O Sindicato dos Servidores Públicos Municipais de Ponta Grossa protocolou ontem, no Fórum da cidade, um mandado de segurança coletivo. A categoria, que está em greve, pede o bloqueio das verbas do Estado e da União recebidas pelo município, para que eles sejam canalizados exclusivamente para o pagamento de salários.
O prefeito Jocelito Canto (PSDB) alega que todo o problema financeiro que vem sendo enfrentado pela prefeitura deve-se a inadimplência. ‘‘Hoje nós temos R$ 26 milhões para receber em dívida ativa’’, justificou.

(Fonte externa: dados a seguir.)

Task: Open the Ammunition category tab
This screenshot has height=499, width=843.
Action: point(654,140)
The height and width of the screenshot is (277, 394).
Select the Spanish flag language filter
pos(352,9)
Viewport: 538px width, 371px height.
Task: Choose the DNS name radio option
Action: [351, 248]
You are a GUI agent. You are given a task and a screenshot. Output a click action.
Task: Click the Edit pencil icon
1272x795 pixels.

Jocelito prevê que poderá efetuar os primeiros pagamentos referentes ao mês passado a partir do dia 10, quando receberá uma remessa do repasse do Imposto sobre Circulação de Mercadorias e Serviços (ICMS).

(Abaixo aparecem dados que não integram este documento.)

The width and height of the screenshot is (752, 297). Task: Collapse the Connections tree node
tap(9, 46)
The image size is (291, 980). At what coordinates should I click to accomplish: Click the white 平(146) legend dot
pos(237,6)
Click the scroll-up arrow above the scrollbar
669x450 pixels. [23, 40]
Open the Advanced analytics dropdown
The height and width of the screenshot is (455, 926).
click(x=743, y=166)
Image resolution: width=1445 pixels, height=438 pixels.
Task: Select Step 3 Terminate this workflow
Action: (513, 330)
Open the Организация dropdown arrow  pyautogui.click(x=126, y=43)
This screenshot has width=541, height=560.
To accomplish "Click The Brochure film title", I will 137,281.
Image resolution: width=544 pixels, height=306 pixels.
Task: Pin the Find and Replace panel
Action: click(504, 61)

No momento em que o sindicato protocolava a ação, os servidores fizeram um ato público em frente ao Fórum. ‘‘Vamos pedir socorro ao Judiciário para garantir nosso direito’’, salientou o presidente do sindicato, Leovanir Martins. É o sexto mês consecutivo que a prefeitura atrasa os salários.
Os servidores também cantaram o Hino Nacional e em seguida foram até a prefeitura, onde o movimento continuou durante toda a tarde. De acordo com números do sindicato, 70% do funcionalismo aderiu à paralisação. No Pronto Socorro Municipal, por exemplo, só uma equipe trabalhou para atender os casos de emergência.
O mandado de segurança foi encaminhado à 1ª Vara Cível, sob a responsabilidade do juiz Luís César Nicolau. O advogado do sindicato, José Adriano Malaquias, espera obter a liminar em três dias. ‘‘Saindo a liminar favorável, naturalmente voltamos ao trabalho porque, estrategicamente, nossos objetivos terão sido contemplados’’, disse Leovanir.